- Sahip olduklarınızdan verdiğinizde çok az şey vermiş olursunuz. Gerçek veriş kendinizden vermektir. - Halil Cibran
- Yalnızlığın yumuşak, ipeksi elleri vardır, buna rağmen güçlü parmaklarıyla kalbi kavrar ve canını hüzünle ağrıtır... Yalnızlık, ruhani yücelmenin olduğu kadar, hüznün de yandaşıdır...
- Merhamet ve kabalık insanların yüreğinde, bu kara gecenin maddelerinin savaşı gibi, ezelden beri savaşır. Ama merhamet kabalığı yenecek, çünkü merhamet kutsal bir şeydir, oysa sabah gelince bu gecenin korkusu bitecek...
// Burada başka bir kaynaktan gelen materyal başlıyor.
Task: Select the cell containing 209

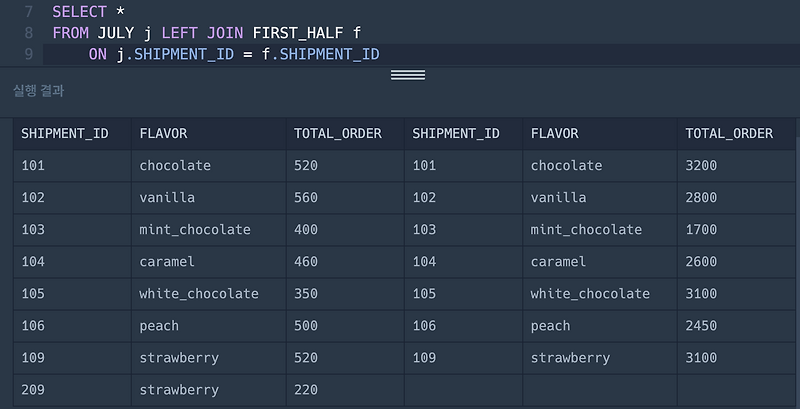Action: (33, 390)

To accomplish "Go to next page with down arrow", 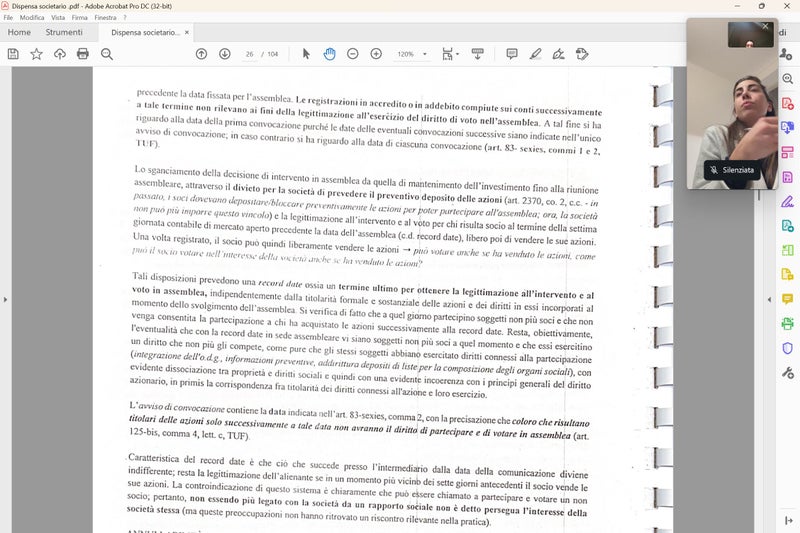I will 224,54.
- Genç bir kadına büyük bir aşkla tutulup, ömrünün geri kalanını birlikte geçirebilmek arzusuyla onu kendisine hayat arkadaşı olarak seçen, yüreğinin saflığını ve alnının terini ayakları altına seren, tüm zenginliğini onun avuçlarına bırakan ve daha sonra kalbini kazanabilmek adına her şeyini gözünü kırpmadan verdiği kadının yüreğinin başka biri için attığına şahit olan, o başkasının onun yüreğinin derinliklerindeki gizeme dokunarak mutlu olduğunu gören adam çok bahtsız bir adamdır...
- Aşk yüreklerimizi meydana getiren bir güçtür, yüreklerimiz onu yaratamaz...
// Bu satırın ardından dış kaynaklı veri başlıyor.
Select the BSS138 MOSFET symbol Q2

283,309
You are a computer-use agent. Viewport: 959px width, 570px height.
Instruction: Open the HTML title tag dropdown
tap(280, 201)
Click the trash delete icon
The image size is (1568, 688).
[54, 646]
- Aralarına almak istemiyorlar beni artık, ancak bu durumdan memnunum, çünkü kalabalığın arasından sürülenler, yanlışlığa ve baskıya isyan eden ruhlardır...
- Ortalıkta gözükmese de iyi olan bir insanın varlığı, görünür olan ama sadece iyilik taslayan pek çok insanın varlığından daha iyidir...
- Bir adam bir düş gördü ve uyandığında yorumcuya giderek düşünü kendisi için yorumlamasını istedi. Ve yorumcu adama dedi, "Bana uyanıkken gördüğün düşlerle gel ki, anlamlarını sana söyleyebileyim. Ama uykunun düşleri ne benim bilgeliğime aittir ne de senin imgelemine..."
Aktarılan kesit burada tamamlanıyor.